Les autorités britanniques publient une nouvelle directive pour garantir que les annonceurs n’induisent pas les consommateurs en erreur

Les Autorités Britanniques Publient Une Nouvelle Directive Pour Garantir Que

En contexte : que cela nous plaise ou non, les microtransactions dans les jeux deviennent la norme. La plupart des jeux gratuits les utilisent dans le cadre de leur système de monétisation, mais les jeux payants à un ou plusieurs joueurs les adoptent également. Bien que vous puissiez choisir de les ignorer, certains jeux les présentent sous une forme pas si éthique tout en masquant certains détails.

Pour résoudre les problèmes posés par les microtransactions, l’Advertising Standards Authority (ASA) a publié de nouvelles directives expliquant comment les développeurs et les éditeurs doivent présenter et annoncer du contenu premium et des devises pour leurs jeux. Cette nouvelle orientation fait référence à la publicité faite dans le jeu, via un magasin/une plate-forme, et via la télévision et des sites Web.

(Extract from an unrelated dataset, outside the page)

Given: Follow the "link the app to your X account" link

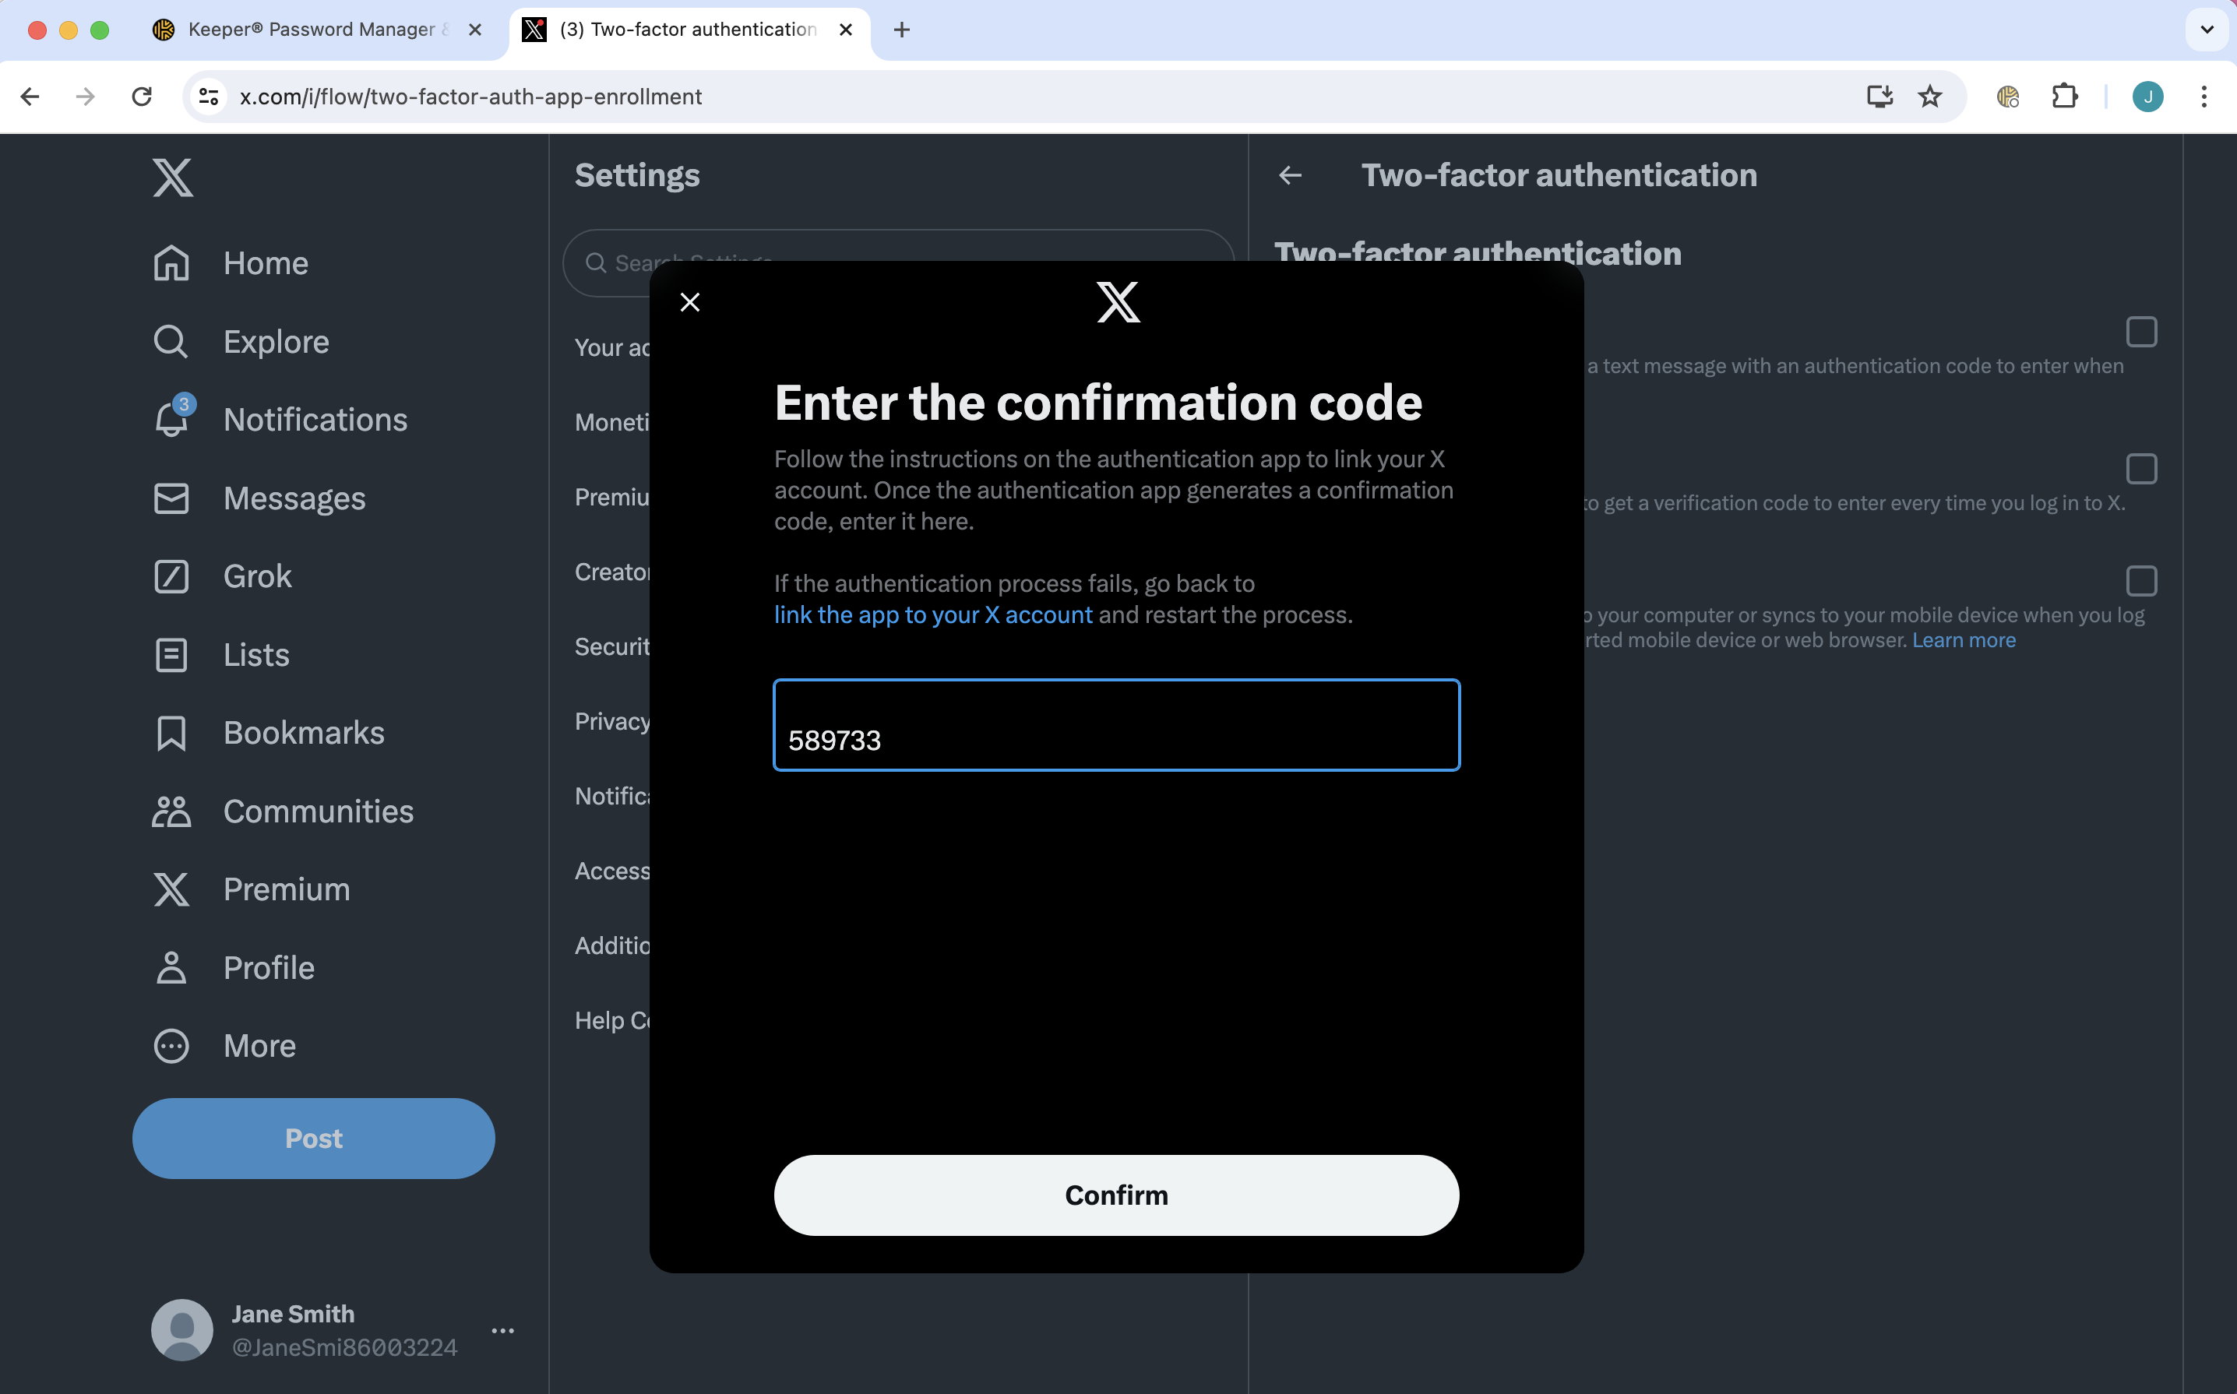Looking at the screenshot, I should 932,615.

L’ASA a créé les directives pour empêcher les consommateurs d’être induits en erreur lors de l’achat d’articles via un jeu ou une plate-forme en affichant clairement toutes les informations nécessaires pour effectuer un achat réfléchi. De plus, l’ASA demande également aux annonceurs de supprimer les balises telles que « Meilleure offre ! » et « Most Value ! », des promotions programmées et tout ce qui motive les clients à effectuer un achat.

Les directives de l’ASA différencient les jeux qui vous permettent uniquement d’obtenir de la monnaie premium dans le jeu en échangeant de l’argent réel à partir de jeux qui vous permettent de le gagner en jouant. Tous les jeux qui correspondent à l’ancienne description doivent afficher la valeur réelle de la devise et des objets premium. Si vous possédez déjà une partie de la monnaie premium nécessaire pour acheter un article, le jeu devrait également afficher combien il vous en coûtera pour l’acheter en monnaie premium et en argent réel.

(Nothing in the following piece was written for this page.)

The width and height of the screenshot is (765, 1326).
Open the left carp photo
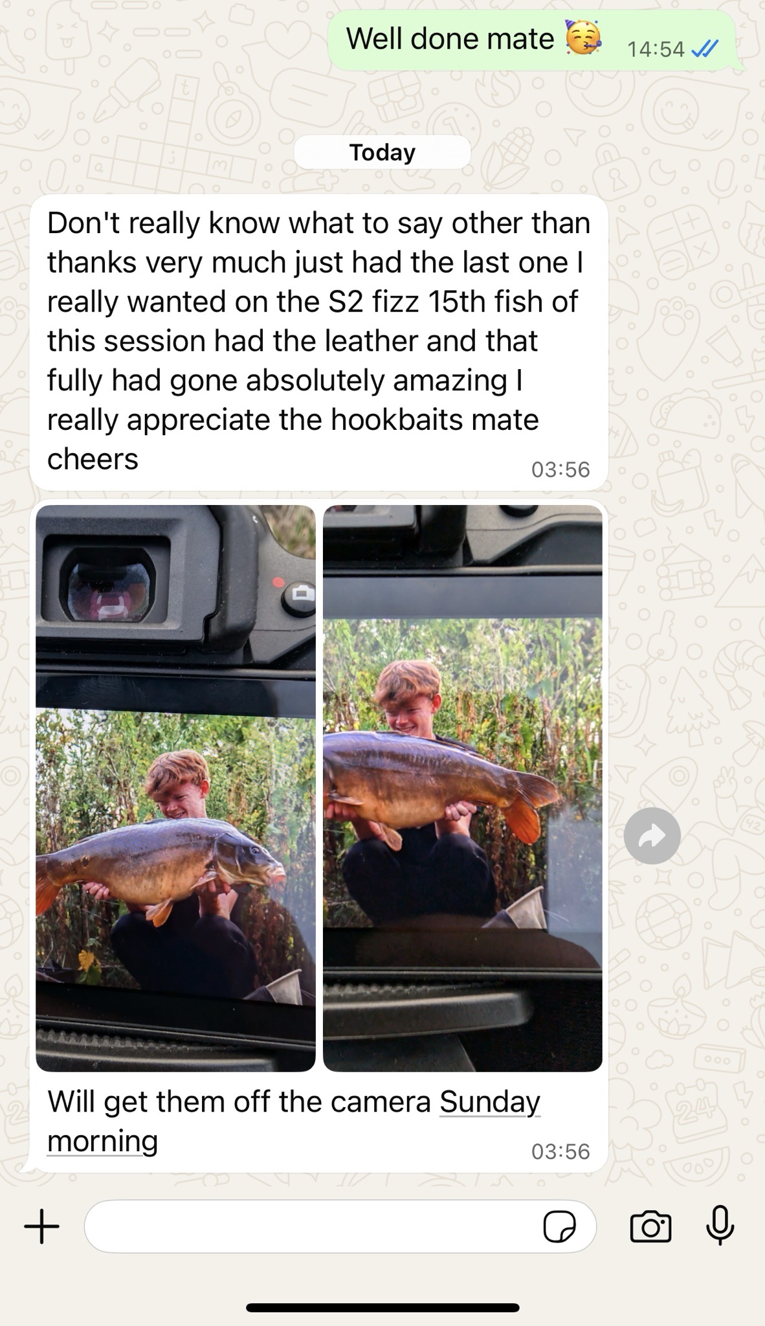(x=175, y=788)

Les autorites britanniques publient une nouvelle directive pour garantir que

Les pop-ins et les notifications induisant des achats doivent être réduites au minimum, conformément aux nouvelles directives. Cependant, ce domaine ne relève pas de la compétence de l’ASA, ce qui signifie que les développeurs et les éditeurs pourraient tout simplement l’ignorer.

Les directives émises par l’ASA mentionnent également les jeux de hasard et les loot boxes, malgré l’autorité « non [being] habilité à déterminer si l’achat d’articles aléatoires constitue un jeu ou doit être traité comme tel.

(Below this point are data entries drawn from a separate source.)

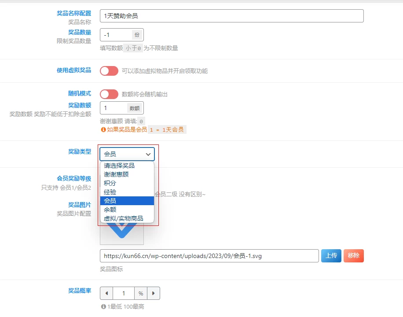
Task: Click the prize name field showing 1天赞助会员
Action: pos(232,15)
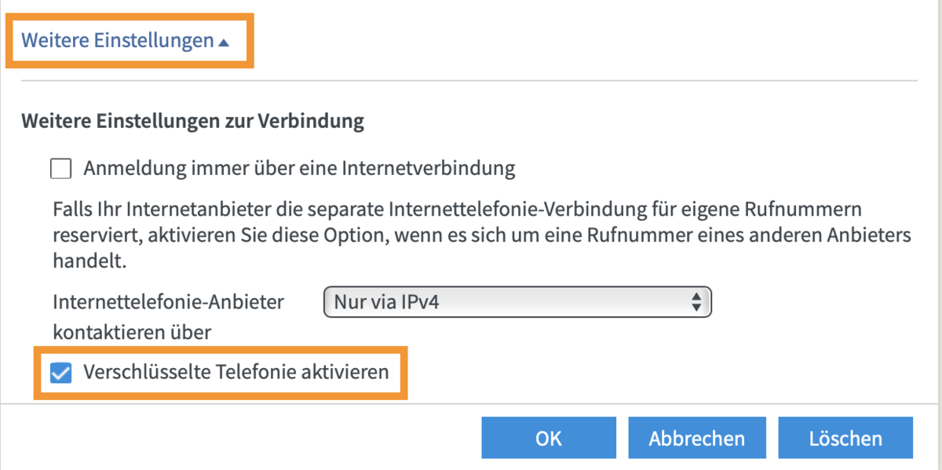
Task: Click the Internetanbieter explanation paragraph
Action: [471, 235]
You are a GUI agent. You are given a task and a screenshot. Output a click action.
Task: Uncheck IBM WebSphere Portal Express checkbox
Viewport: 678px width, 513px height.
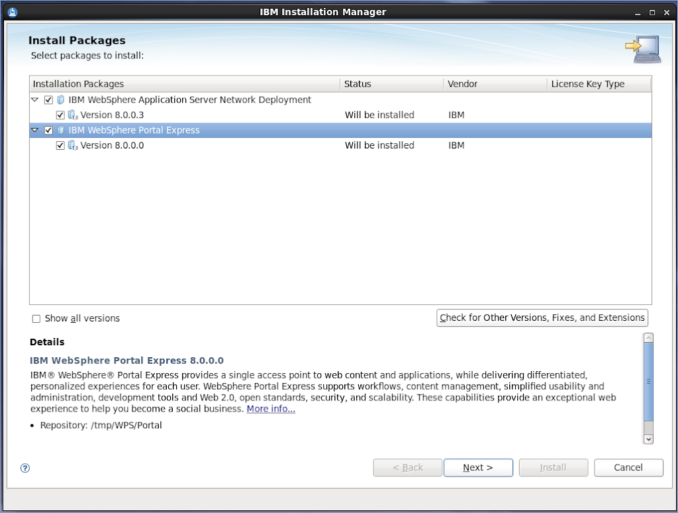pos(48,131)
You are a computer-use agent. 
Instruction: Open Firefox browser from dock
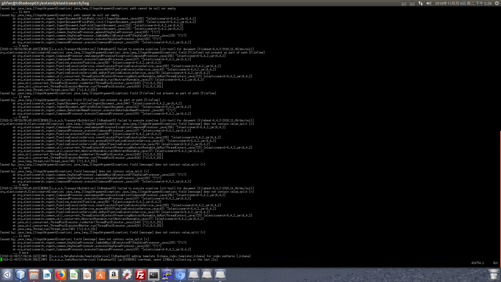click(x=61, y=275)
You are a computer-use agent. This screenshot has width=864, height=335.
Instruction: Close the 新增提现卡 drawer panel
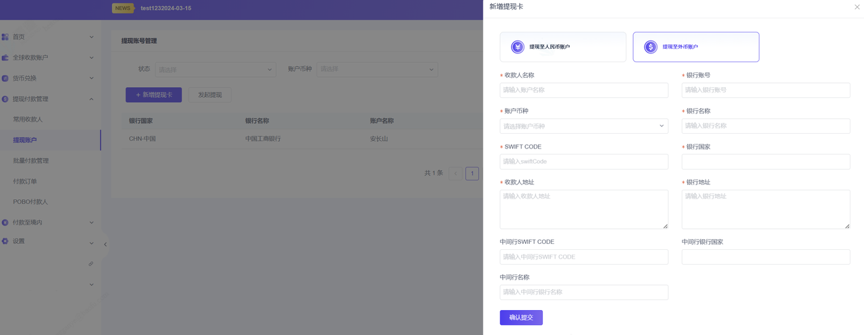pyautogui.click(x=857, y=7)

En tant qu’autorité d’autorégulation du secteur de la publicité au Royaume-Uni, l’ASA ne peut pas imposer d’amendes aux entreprises ni appliquer aucune législation, mais cela ne signifie pas que leur travail n’est pas important. Dans le passé, les actions de l’ASA ont conduit des entreprises comme Apple, TripAdvisor, Nestlé et L’Oréal à modifier leurs campagnes publicitaires. Si une entreprise ignore les avertissements de l’ASA, l’affaire peut être redirigée vers les régulateurs britanniques, ce qui peut entraîner de graves conséquences.